Research areas
Conversion of renewable electricity into fuels, chemicals or clean water is a major challenge for the next decade. Electrochemical flow cells, used in technologies such as water electrolysis, CO2 electrolysis, CO2 capture and Flow Batteries, provide a route for this conversion. We study and develop the electrolytes, membranes and processes in electrochemical flow cells. This includes mass transport, which is critical to scale technology to practical applications.

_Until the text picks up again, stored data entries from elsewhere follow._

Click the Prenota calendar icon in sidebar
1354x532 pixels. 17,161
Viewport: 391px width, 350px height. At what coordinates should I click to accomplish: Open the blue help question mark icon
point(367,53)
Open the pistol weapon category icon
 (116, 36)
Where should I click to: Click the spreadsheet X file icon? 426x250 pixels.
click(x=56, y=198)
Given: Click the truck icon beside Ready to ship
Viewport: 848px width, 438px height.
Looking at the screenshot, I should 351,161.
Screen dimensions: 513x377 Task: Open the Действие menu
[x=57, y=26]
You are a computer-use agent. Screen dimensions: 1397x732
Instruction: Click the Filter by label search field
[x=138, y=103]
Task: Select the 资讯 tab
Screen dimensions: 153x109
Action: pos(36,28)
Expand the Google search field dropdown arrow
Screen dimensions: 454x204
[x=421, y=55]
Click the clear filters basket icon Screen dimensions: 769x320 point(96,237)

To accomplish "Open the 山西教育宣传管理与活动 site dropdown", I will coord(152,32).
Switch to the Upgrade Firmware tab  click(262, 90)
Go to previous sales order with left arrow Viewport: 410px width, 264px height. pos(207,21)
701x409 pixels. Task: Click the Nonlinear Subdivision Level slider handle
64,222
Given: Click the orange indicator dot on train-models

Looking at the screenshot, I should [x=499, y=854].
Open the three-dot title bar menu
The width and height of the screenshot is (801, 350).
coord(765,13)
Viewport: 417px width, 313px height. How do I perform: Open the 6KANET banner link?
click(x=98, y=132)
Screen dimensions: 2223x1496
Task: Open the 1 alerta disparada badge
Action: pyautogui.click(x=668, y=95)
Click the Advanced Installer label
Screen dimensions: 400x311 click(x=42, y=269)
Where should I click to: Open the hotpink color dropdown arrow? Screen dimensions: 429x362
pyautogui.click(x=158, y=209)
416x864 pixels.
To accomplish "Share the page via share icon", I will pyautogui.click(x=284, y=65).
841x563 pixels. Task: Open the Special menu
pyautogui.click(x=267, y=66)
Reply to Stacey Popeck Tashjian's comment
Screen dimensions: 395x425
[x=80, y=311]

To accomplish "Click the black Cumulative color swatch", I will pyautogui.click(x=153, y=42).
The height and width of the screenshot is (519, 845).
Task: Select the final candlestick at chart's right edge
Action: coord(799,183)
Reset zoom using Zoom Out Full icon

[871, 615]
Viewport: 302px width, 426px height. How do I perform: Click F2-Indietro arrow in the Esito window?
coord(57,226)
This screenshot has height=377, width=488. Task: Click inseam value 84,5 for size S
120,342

We, in the lab of David Vermaas, study mass transport and process technology to understand and develop Electrochemical Flow Systems, including water electrolysis, CO2 electrolysis, CO2 capture and Flow Batteries. Our work includes:
- Ion exchange membranes, including bipolar membranes
- Boundary layer dynamics
- Optical techniques: Particle image velocimetry and Fluorescence Lifetime Image Microscopy
- CO2 conversion
- Water electrolysis
- CO2 capture from water or air
- Redox flow batteries
Our applied research has strong collaboration with users in industry and start-ups, including the ReCoVR project on electrochemical separations, the OFFSET project and HyPRO project on water electrolysis, and we’re coordinating the EU-project MELODY on redox flow batteries. Our previous innovations have been spinning off in, for example, the clean-tech start-up companies AquaBattery and SeaO2.